Nokia 6 Teardown Video Explains The Phone's Resilience

Nokia 6 Teardown 1

The Nokia 6 is one of the most durable non-rugged smartphones launched in recent years, and it’s one of the few smartphones on the market to pass user-submitted “bend” tests with flying colors. Nevertheless, the moment may come when a Nokia 6 owner may need to go under the hood to replace certain components. To this end and in order to determine the smartphone’s repairability value, YouTube user JerryRigEverything recently uploaded a new teardown video showcasing none other than the Nokia 6. The results are impressive and the teardown explains one of the main reasons why the Nokia 6 is so resilient to bending.

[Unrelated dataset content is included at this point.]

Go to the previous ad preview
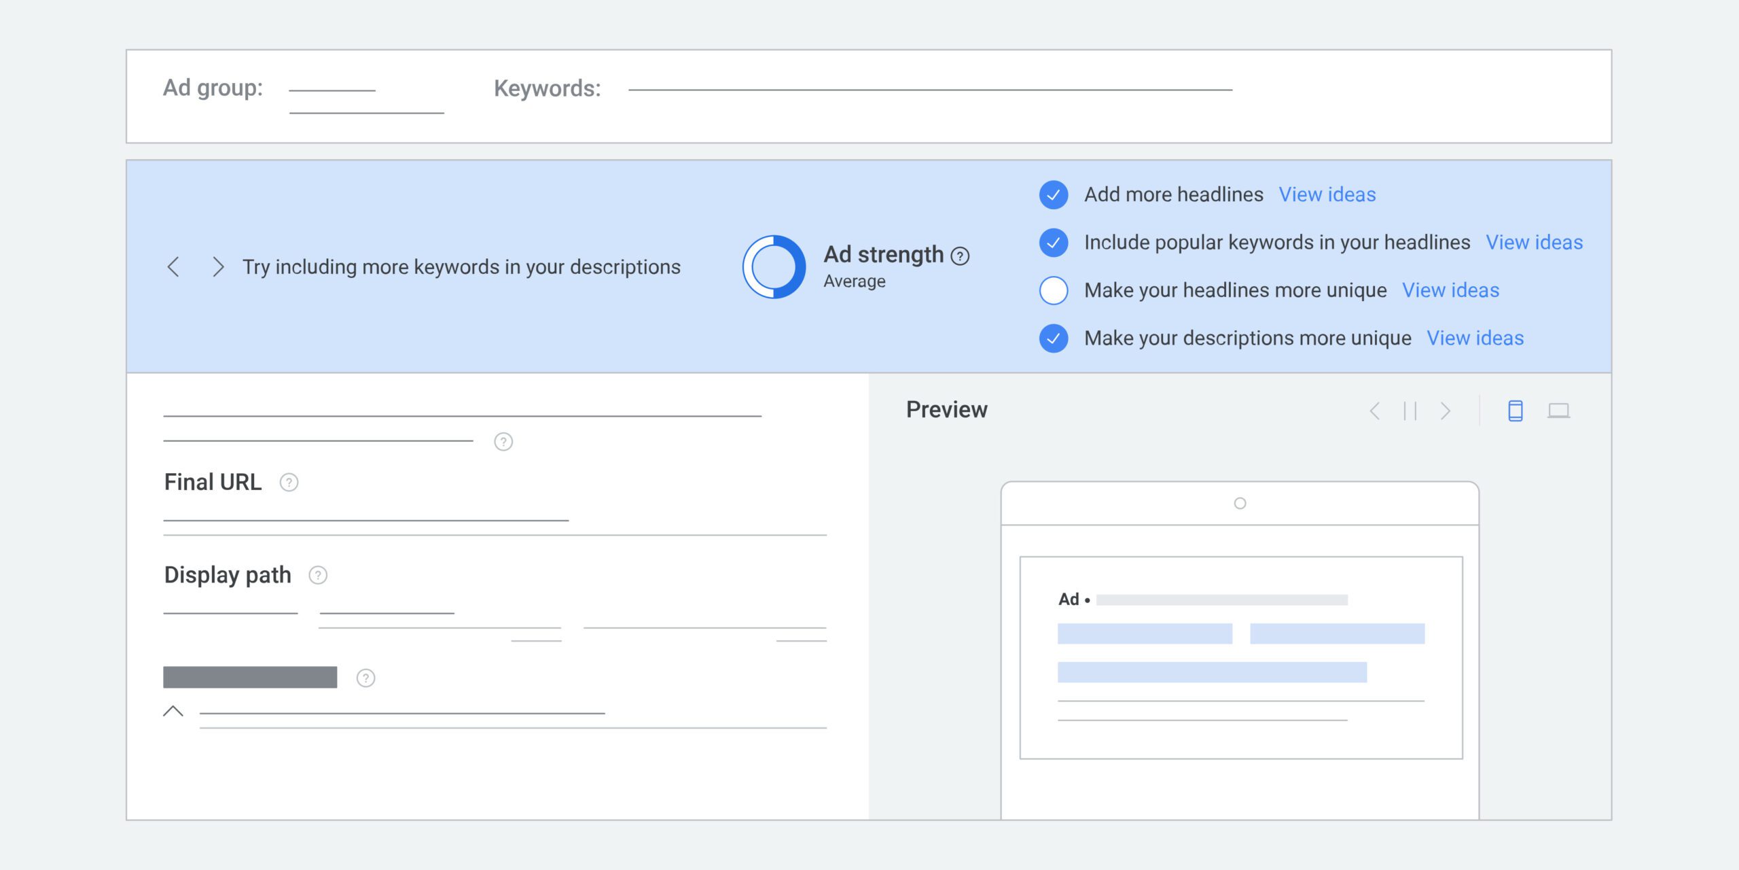1739x870 pixels. tap(1375, 411)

As per the usual case with so-called glued-shut smartphones, the first step is to remove the display using a heat gun and prying tools. This process requires patience as the screen’s edges are very fragile and prone to cracking. However, once the LCD display is removed we see the main internal component adding rigidity to the entire device: a metal mid-plate held together by 19 screws of different sizes. This mid-plate technically creates a sandwich-like chassis greatly contributing to the smartphone’s durability in bend tests and similar real-life scenarios where the smartphone would be subjected to bending. Moving on, once the mid-plate is removed it reveals that the 3,000mAh battery is stuck to the metal plate via adhesive pull tabs. Once pulled, these adhesive tabs will allow the battery to come loose without any difficulties. Under the metal-mid plate and battery reside the smartphone’s internal components, including the motherboard which is held in place by 6 screws. The rear and front-facing cameras are attached to the motherboard via ribbon cables, making them very easy to replace. Another PCB (printed circuit board) holding the microUSB charging port resides at the bottom of the device and can be detached by removing 4 screws and a wire cable. The microUSB circuit board surrounds a circular vibrator motor which seems to be identical to the one fitted inside the HTC U Ultra. Lastly, the loudspeaker is confined in a small space at the bottom and can be easily detached without a screwdriver.

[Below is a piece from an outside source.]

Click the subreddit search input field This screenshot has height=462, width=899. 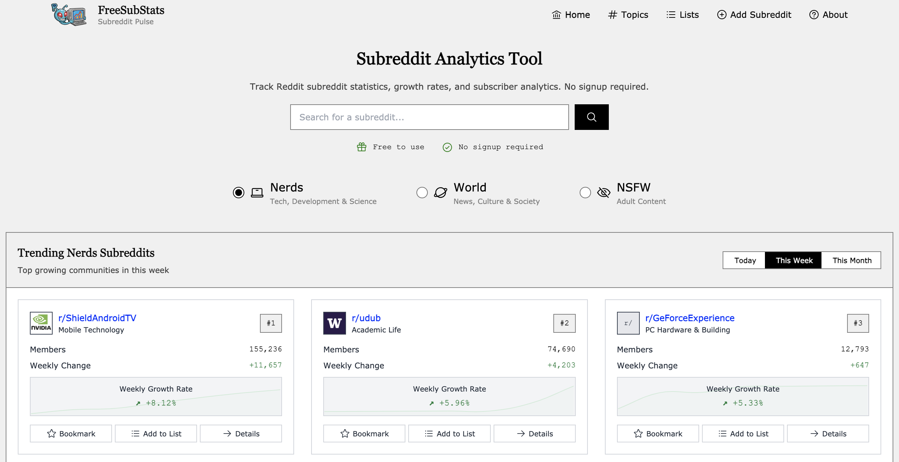429,117
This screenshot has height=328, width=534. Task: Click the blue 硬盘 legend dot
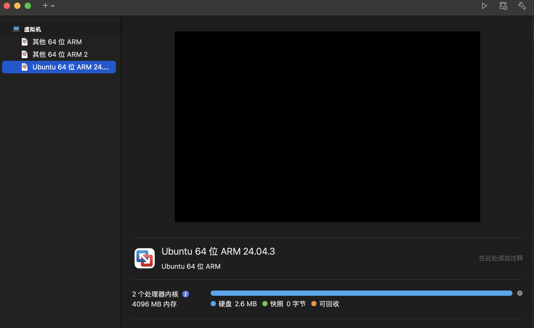pyautogui.click(x=213, y=304)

In closing, the Nokia 6 seems to be a very solid smartphone and its durability is not surprising after the teardown. Following this experience with the device, JerryRigEverything claimed that the Nokia 6 is the ideal glued-shut smartphone to work on. The battery and display are the two components most likely to be in need of replacement, and they are both easily accessible without having to dig deep into the core.